Participants at the Salisbury Centre were joined by other guests on Zoom as the JSC team facilitated equal participation of both groups to provide a truly hybrid occasion. But not all things can be recreated digitally – the refreshments on offer at the event were hard to beat!
Hilary Rifkind, Chair of Edinburgh Hebrew Congregation, who attended the training session live and the EJCC event remotely, remarked “It felt quite intimate and probably no different from being in the room. And when someone asked a question from the [live] audience that was fine.” The JSC team will learn from this experience for future events and aim to build continuously on past performance, but the measure of success of the project will be determined by similar sentiments by remote audience participants.
A few days later, Jewish Scotland Connected facilitated another hybrid event, this time the launch of a new book by former SCoJeC Chair Kenneth Collins. Zev's Children – an International Jewish Family follows the descendents of Kenneth's five-times-great great-grandfather from the Ukraine in 1740 to present day Moscow, Buenos Aires, Boston, Jerusalem, and, of course, Glasgow.

_GIVEN EXERCISE:_
Pick up the passage about the Jewish Scotland Connected hybrid events and continue it from its last sentence. The entries that follow the passage have nothing to do with it.

_INFORMATION GIVEN:_
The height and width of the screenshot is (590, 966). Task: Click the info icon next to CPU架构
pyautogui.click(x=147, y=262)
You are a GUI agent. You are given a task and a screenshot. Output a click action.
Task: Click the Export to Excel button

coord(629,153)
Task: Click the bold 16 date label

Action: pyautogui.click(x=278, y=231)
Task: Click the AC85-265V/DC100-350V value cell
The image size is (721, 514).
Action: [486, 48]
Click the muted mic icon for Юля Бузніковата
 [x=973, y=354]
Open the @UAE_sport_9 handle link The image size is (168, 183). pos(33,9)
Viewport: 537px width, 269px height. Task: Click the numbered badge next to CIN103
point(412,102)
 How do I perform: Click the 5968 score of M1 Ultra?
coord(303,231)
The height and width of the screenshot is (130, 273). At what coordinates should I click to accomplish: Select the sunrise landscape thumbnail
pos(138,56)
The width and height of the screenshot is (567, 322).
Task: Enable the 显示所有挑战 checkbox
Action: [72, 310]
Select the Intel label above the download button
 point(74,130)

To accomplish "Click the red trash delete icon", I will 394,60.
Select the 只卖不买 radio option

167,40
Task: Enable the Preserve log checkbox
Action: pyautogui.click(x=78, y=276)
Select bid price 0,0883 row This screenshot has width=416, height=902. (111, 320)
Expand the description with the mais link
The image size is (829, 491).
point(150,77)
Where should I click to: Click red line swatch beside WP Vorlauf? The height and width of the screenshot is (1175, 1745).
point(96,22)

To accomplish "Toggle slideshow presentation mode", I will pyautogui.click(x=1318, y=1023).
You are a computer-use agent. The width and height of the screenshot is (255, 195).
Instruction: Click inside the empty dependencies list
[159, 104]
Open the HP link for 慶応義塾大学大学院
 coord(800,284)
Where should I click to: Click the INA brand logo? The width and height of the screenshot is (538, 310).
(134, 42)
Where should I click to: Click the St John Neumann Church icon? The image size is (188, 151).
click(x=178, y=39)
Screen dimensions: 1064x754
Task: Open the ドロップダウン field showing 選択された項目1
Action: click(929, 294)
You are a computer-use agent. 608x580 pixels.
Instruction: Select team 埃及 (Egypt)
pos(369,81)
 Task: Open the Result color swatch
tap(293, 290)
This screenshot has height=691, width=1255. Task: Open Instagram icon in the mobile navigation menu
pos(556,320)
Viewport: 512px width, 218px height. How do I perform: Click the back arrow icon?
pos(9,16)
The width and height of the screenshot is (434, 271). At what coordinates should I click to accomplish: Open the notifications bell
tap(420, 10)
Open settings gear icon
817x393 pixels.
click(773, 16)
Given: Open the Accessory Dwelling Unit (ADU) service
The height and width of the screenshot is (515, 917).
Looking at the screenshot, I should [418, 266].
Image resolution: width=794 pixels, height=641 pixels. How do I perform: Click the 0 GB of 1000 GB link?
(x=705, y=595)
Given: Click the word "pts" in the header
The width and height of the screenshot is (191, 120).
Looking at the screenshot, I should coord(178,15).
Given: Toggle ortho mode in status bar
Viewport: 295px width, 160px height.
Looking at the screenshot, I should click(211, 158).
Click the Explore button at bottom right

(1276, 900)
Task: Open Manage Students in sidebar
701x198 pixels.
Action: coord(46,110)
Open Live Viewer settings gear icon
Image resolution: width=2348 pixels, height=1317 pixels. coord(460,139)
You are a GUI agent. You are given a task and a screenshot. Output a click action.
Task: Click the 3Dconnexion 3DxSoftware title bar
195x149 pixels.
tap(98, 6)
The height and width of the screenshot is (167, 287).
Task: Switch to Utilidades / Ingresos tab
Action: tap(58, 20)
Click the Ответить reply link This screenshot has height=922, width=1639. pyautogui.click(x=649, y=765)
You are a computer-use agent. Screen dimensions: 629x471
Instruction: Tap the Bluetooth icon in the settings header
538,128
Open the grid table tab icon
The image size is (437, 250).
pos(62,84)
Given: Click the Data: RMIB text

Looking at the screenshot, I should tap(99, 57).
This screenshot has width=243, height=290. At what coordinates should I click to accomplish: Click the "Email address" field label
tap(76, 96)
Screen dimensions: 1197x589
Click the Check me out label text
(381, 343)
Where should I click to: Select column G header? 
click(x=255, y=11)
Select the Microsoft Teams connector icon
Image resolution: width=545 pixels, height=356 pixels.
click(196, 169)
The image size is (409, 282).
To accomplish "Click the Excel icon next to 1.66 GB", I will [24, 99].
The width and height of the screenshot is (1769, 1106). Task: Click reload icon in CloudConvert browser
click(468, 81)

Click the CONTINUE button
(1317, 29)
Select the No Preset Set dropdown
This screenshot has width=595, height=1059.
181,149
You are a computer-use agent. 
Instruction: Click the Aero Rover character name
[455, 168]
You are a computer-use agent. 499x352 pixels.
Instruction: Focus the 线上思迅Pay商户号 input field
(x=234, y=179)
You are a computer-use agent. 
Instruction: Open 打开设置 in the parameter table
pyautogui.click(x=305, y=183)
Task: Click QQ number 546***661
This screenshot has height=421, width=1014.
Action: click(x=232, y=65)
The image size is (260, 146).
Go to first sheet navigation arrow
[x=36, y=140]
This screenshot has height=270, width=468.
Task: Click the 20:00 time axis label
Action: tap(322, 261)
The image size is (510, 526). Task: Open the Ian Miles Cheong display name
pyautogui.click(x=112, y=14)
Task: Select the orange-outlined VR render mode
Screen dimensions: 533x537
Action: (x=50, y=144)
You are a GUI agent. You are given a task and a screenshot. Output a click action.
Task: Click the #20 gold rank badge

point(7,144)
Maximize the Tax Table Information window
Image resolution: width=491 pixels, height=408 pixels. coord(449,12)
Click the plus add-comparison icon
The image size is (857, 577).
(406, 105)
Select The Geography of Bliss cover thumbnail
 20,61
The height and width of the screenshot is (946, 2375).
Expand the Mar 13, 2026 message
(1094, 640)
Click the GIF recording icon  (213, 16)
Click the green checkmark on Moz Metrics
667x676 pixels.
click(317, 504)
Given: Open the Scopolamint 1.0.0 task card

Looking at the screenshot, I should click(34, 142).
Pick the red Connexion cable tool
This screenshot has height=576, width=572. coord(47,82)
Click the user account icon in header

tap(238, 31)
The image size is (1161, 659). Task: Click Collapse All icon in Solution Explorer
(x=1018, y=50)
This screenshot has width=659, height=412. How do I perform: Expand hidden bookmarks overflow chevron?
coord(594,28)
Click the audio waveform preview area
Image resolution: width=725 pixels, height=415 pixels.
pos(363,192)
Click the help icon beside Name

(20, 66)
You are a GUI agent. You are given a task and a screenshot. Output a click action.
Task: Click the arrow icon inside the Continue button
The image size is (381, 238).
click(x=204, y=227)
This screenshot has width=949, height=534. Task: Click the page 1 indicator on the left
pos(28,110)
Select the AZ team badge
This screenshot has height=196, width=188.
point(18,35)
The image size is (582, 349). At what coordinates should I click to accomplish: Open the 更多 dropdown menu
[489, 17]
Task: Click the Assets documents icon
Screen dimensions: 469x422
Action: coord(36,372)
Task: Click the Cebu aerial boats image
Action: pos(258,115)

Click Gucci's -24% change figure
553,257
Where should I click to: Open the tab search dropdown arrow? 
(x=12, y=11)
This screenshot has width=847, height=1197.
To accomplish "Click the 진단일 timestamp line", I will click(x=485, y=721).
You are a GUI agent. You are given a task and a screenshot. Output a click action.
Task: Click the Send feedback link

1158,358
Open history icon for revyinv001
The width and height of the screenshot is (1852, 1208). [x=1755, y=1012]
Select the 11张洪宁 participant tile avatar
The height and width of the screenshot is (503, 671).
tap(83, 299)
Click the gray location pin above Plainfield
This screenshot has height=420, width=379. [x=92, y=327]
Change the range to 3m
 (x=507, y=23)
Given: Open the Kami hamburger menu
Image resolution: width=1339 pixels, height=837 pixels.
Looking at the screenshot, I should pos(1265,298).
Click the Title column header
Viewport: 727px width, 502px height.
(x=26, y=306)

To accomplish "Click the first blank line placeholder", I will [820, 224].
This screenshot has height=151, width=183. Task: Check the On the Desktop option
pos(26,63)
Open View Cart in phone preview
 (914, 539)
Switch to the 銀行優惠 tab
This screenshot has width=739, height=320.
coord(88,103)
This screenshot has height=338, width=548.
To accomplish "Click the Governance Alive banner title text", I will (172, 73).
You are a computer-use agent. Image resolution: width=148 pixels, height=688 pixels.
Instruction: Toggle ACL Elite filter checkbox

_RESPONSE TO THIS TASK:_
Some 50 people from around Scotland and many other parts of the world participated remotely alongside those present at the Archives Centre, and Archives trustee Fiona Brodie commented, "I worked with Adam and Sami from the Project's tech team, for several hours ahead of the event, and we made use of some of the new equipment purchased by the Project. As well as those present on the evening, 44 devices were logged in, and the event was also recorded and uploaded to YouTube channel for others to view later. The event was an opportunity for the Project team to learn about technological issues and how to ensure the best positioning of equipment and the audience in the room, and thanks are due to the Project for an excellent start."